Goal of the exercise — Write out the data word for word, taking care that no picture is carried over.

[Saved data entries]

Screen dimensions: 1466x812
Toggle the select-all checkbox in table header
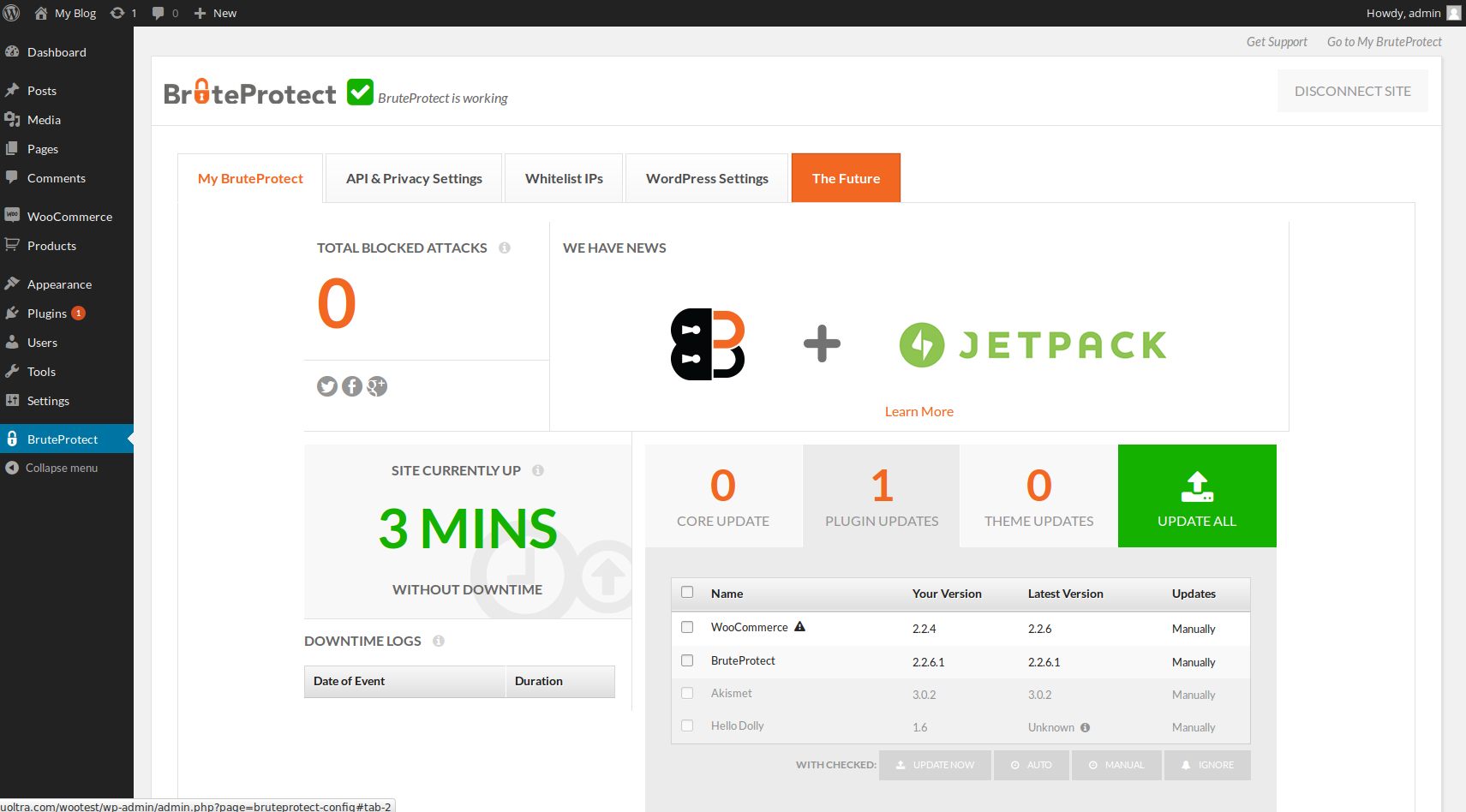687,592

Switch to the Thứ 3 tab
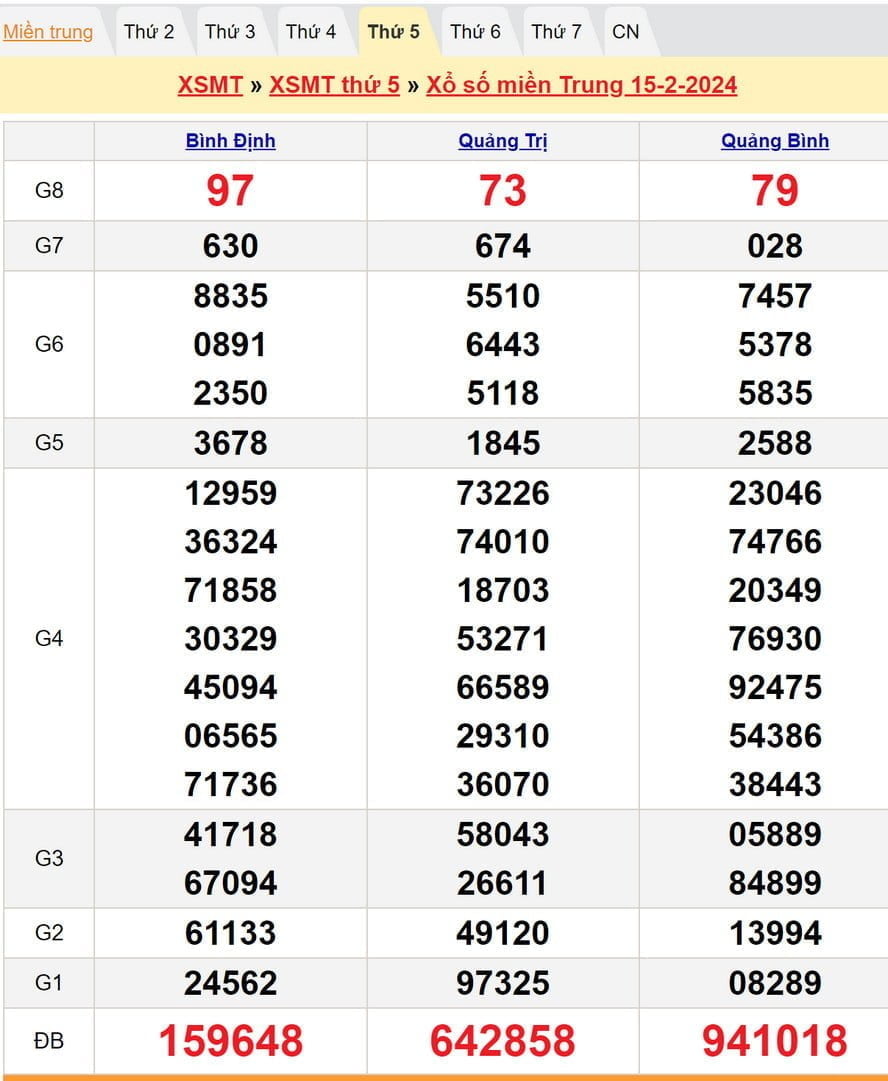click(230, 32)
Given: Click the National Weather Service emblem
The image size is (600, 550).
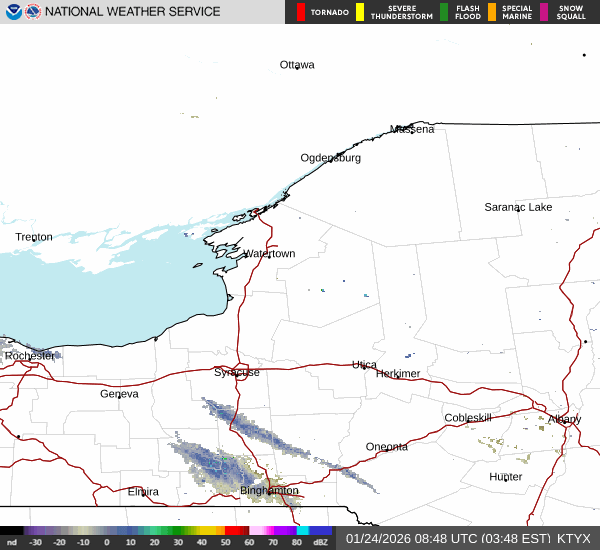Looking at the screenshot, I should point(33,12).
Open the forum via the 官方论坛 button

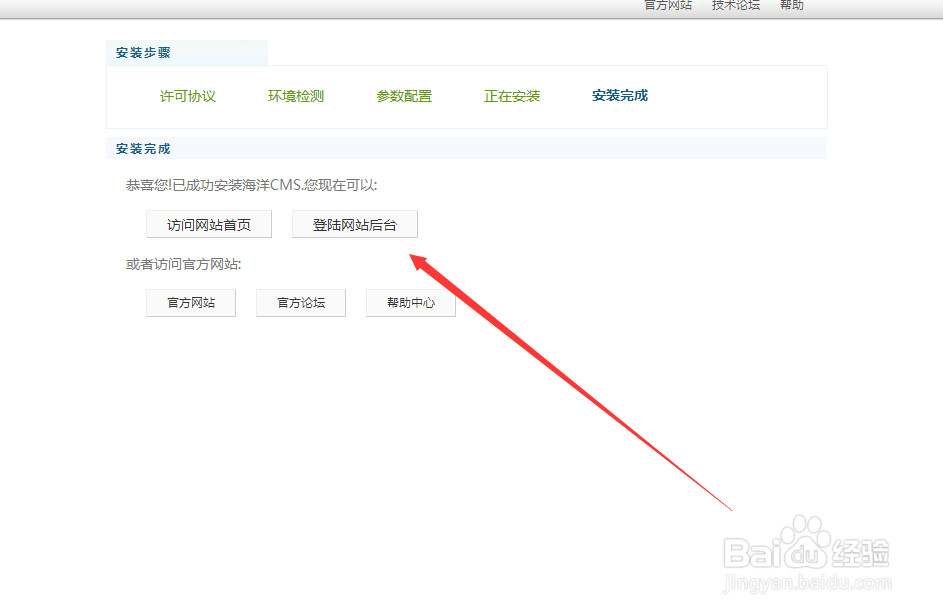pyautogui.click(x=300, y=302)
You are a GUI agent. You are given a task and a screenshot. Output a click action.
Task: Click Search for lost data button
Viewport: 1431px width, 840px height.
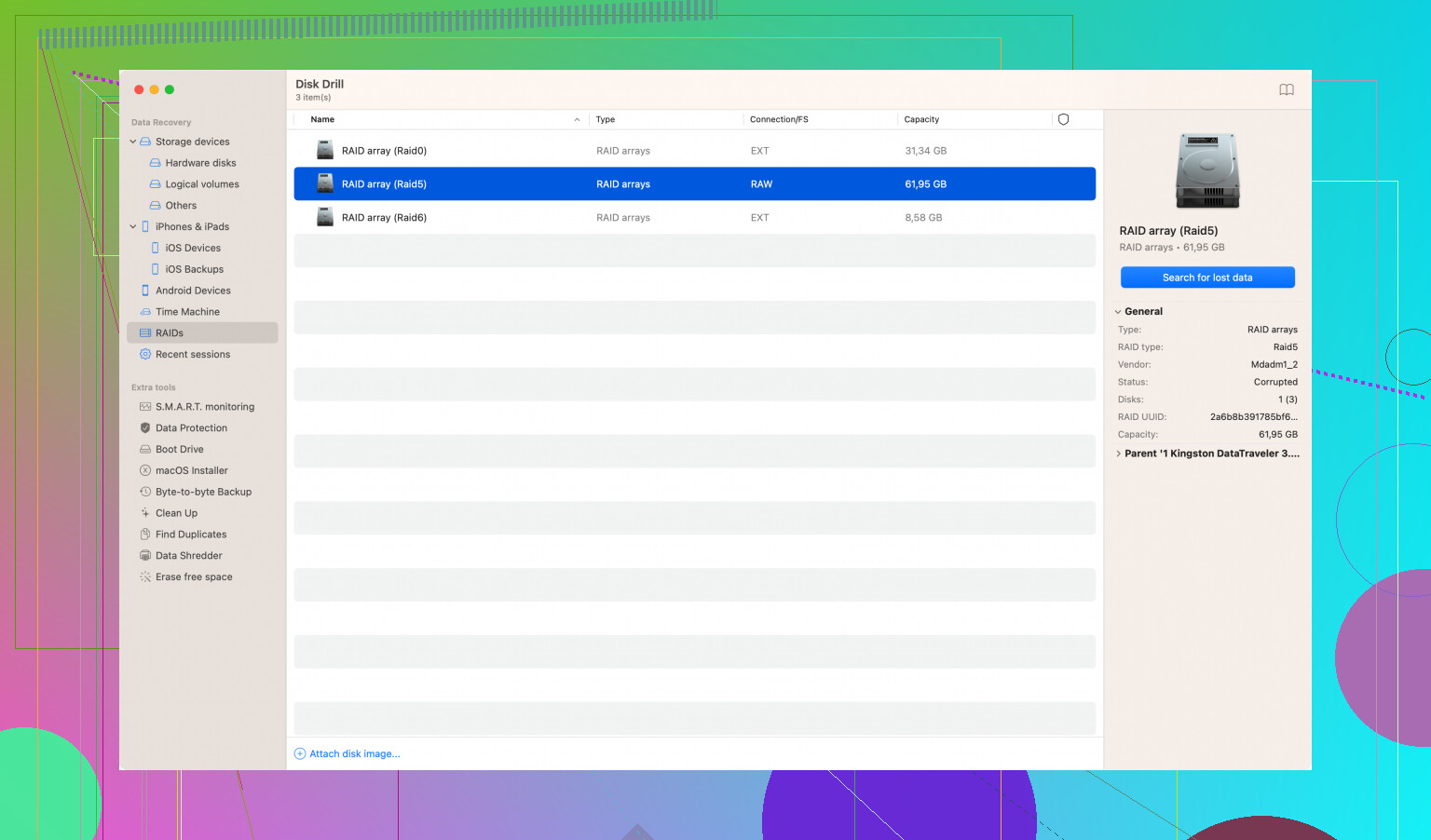click(x=1206, y=278)
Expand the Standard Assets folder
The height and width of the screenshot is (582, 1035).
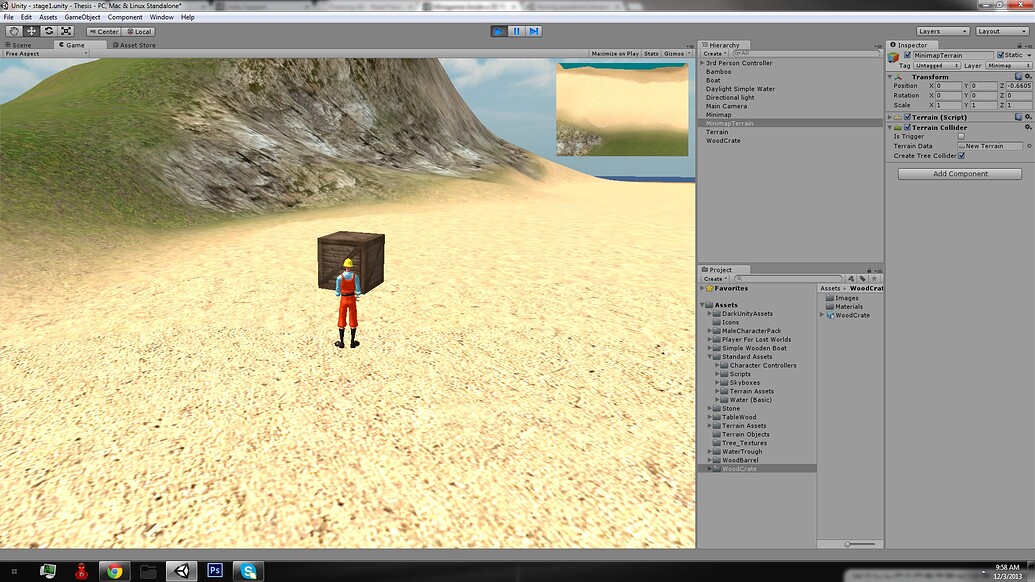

Solution to this exercise —
Screen dimensions: 1466x812
Toggle the select-all checkbox in table header
687,592

Switch to the Thứ 3 tab
click(230, 32)
Given: Click the National Weather Service emblem
The image size is (600, 550).
Looking at the screenshot, I should point(33,12).
Open the forum via the 官方论坛 button

pyautogui.click(x=300, y=302)
You are a GUI agent. You are given a task and a screenshot. Output a click action.
Task: Click Search for lost data button
Viewport: 1431px width, 840px height.
click(x=1206, y=278)
Expand the Standard Assets folder
The height and width of the screenshot is (582, 1035).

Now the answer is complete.